Starting at the line that contains "How do I perform: Expand" and continuing through the end of the listing, set out those lines as a numbered list, leaving out any blank lines.

━━━━━ Records for the task ━━━━━

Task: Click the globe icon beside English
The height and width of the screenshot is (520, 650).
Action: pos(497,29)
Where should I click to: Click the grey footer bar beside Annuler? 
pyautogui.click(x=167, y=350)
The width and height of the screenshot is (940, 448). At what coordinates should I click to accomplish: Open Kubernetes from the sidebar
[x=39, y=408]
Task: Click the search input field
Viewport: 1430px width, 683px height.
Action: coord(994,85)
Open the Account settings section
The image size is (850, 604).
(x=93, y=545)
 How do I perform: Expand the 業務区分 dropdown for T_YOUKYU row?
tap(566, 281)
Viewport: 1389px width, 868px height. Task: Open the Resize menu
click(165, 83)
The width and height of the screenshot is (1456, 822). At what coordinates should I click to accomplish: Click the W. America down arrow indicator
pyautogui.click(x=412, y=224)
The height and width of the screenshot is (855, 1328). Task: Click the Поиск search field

━━━━━

### Completed task
1.  How do I perform: Expand the 業務区分 dropdown for T_YOUKYU row?
2. tap(566, 281)
3. Viewport: 1389px width, 868px height. Task: Open the Resize menu
4. click(165, 83)
5. The width and height of the screenshot is (1456, 822). At what coordinates should I click to accomplish: Click the W. America down arrow indicator
6. pyautogui.click(x=412, y=224)
7. The height and width of the screenshot is (855, 1328). Task: Click the Поиск search field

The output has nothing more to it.